In his famous lecture of 1854, Riemann emphasized, as Gauss had done, that the truth about the space we live in can't be found by poring over 2,000-year-old books of Greek geometry. It has to come from physical experience. He pointed out that space could be highly irregular at very small distances and yet appear smooth on an everyday level. At very great distances, he also noted, a large-scale curvature of space might show up, perhaps even bending the universe into a closed system like a gigantic ball. He wrote:
Space [in the large] if one ascribes to it a constant curvature, is necessarily finite, provided only that this curvature has a positive value, however small... It is quite conceivable that the geometry of space in the very small does not satisfy the axioms of [Euclidean] geometry... The properties which distinguish space from other conceivable triply-extended magnitudes are only to be deduced from experience.So far ahead of his time was Riemann that, having arrived at his great mathematical description of space curvature, he began working on a unified theory of electromagnetism and gravitation in terms of it. Riemann grasped that forces might be nothing more nor less than a manifestation of the geometry of space. Flat beings on a wrinkly two-dimensional landscape, like that of a crumpled sheet of paper, would, when they tried to move around, experience what felt to them like gravitational effects. By analogy, he reasoned, forces in our world might best be explained in terms of warps in a higher dimension. And the effect would work both ways. If space told mass how to move, then space must itself – by the principle of action and reaction – be affected by mass.
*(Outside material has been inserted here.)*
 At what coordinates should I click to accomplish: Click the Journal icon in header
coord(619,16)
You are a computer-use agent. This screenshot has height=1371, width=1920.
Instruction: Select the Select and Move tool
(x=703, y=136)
With these extraordinary possibilities, the 39-year-old Riemann wrestled in the summer of 1866, even as he lay dying of tuberculosis at Selasca on Lake Maggiore. He came so close – astonishingly close – to a geometric theory of gravity, half a century before Einstein, who later remarked of Riemann's contribution:
Physicists were still far removed from such a way of thinking: space was still, for them, a rigid, homogeneous something, susceptible of no change or conditions. Only the genius of Riemann, solitary and uncomprehended, had already won its way by the middle of the last century to a new conception of space, in which space was deprived of its rigidity, and in which its power to take part in physical events was recognized as possible.One major obstacle had blocked Riemann's further progress. He thought only of space and its topography. Einstein's great epiphany was that, in building a new theory of gravity, he also had to deal with time – with spacetime and spacetime curvature.